START Study text
Mississippi fights order to identify execution drug supplier

Mississippi Attorney General Jim Hood is asking a Hinds County judge to keep secret the identity of Mississippi's execution drug supplier while the state appeals an order to release the name.

Earlier this month, Hinds County Chancery Judge Denise Owens ruled that the state's public records law required release of the information, sought by death penalty opponents at the Roderick and Solange MacArthur Justice Center.

In papers filed last week, Hood's office said the state prison system should be able to keep concealing the name, because if it's forced to release the information, there's no point in appealing.

The justice center argues the state has little hope of winning on appeal, and that rights are being violated by the state's defiance of its public records law.

Owens has yet to rule.

Alabama lawmakers are also trying to shield the identities of companies who provide the state with execution drugs, but even without it, the Alabama Department of Corrections releases little information about the process of putting a person the death.

The prison system declined to release the suppliers of execution drugs, as well as other information about the process of execution. The Associated Press requested information about drug purchases and the execution protocol, including the procedures to make sure an inmate is unconscious.

The prison system cited ongoing litigation over the death penalty. In a letter dated Feb. 19, the department said it "generally considers execution related documents, including the purchase of execution drugs, confidential and exempt from public disclosure under Alabama law.

"However, because of pending litigation, we will not release any execution information," the letter said. The department did not cite any statutes for the exemption.

However, a lawyer for an inmate challenging the state's execution method said the state could release the information.

"The state is free to do what it wants with this information, and it chooses to continue to shroud Alabama's lethal injection procedures in secrecy," said lawyer Suhana Han, who represents death row inmate Tommy Arthur.

The Alabama House of Representatives on March 11 added the secrecy language to a bill that would allow the state to use the electric chair if the prison system was unable to find the needed drugs for an execution. Currently, the state puts inmates to death by lethal injection unless the inmate requests the electric chair. No one has done so.

The bill's sponsor, Republican Rep. Lynn Greer of Rogersville, said Alabama and other death penalty states are having trouble obtaining the drugs because pharmacies fear lawsuits and backlash from death penalty opponents.

European manufacturers have stopped selling the drugs to death penalty states, leaving some states unable to carry out death sentences or turning to drug combinations or compounding pharmacies for the drugs.

The bill would prohibit the disclosure of the "name, address, qualifications, and other identifying information of any person or entity that manufactures, compounds, prescribes, dispenses, supplies, or administers the drugs or supplies utilized in an execution." The names would be off limits to the courts, except in death penalty challenge or injury cases, in which they would be put under seal.

The proposal now goes to the Alabama Senate. Opposed lawmakers said the state had no compelling reason to keep the information secret.

The House approved a similar bill last year, but the measure did not get a vote in the Alabama Senate.

The last execution in Alabama occurred July 25, when Andrew Lackey was put to death. It was the state's first execution since October 2011. State officials acknowledged last year that Alabama had exhausted its supply of execution drugs. The state in September announced the adoption of a new drug combination. Arthur was to be the 1st inmate put to death with the new combination, but his execution was stayed.
END Study text
■ **Prompt 1**: In the execution drug article, swap "Hinds County" for "Madison County" and write out everything from "Mississippi fights order" down to "MacArthur Justice Center.".
■ **Prompt 2**: According to the execution drug article, which lawyer represents death row inmate Tommy Arthur?
Rely only on the execution drug article for your answers.
START Exercise data
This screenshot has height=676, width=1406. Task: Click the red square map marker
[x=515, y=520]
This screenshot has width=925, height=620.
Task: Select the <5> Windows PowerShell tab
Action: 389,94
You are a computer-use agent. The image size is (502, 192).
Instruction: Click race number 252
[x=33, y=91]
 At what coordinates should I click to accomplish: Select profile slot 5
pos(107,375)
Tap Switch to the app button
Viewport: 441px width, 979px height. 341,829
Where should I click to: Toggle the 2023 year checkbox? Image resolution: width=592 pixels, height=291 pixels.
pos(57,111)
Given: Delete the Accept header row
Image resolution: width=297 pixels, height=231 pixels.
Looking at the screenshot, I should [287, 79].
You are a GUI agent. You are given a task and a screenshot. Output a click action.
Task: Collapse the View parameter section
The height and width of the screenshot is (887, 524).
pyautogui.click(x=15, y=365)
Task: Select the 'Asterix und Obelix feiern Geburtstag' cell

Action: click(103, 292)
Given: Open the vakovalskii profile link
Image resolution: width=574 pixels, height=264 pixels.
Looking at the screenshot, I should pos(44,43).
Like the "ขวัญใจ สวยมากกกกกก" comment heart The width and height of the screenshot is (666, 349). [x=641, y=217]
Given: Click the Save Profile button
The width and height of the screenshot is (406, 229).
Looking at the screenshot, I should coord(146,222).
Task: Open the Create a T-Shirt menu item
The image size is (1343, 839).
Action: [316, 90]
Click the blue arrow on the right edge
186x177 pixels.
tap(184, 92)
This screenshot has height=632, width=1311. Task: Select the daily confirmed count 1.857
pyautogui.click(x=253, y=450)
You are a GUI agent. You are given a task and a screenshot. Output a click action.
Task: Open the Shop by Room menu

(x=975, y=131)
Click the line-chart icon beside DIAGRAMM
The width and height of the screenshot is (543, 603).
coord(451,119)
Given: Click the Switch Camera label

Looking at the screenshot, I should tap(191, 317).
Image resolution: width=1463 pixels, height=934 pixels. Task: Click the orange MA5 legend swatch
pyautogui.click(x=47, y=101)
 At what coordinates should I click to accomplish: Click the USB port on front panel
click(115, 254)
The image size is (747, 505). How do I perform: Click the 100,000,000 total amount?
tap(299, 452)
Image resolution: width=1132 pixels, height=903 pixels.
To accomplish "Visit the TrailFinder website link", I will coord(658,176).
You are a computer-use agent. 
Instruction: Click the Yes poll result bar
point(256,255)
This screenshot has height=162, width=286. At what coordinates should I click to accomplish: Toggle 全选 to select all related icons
END Exercise data
■ **Problem solution 1**:
Mississippi fights order to identify execution drug supplier

Mississippi Attorney General Jim Hood is asking a Madison County judge to keep secret the identity of Mississippi's execution drug supplier while the state appeals an order to release the name.

Earlier this month, Madison County Chancery Judge Denise Owens ruled that the state's public records law required release of the information, sought by death penalty opponents at the Roderick and Solange MacArthur Justice Center.

■ **Problem solution 2**: Suhana Han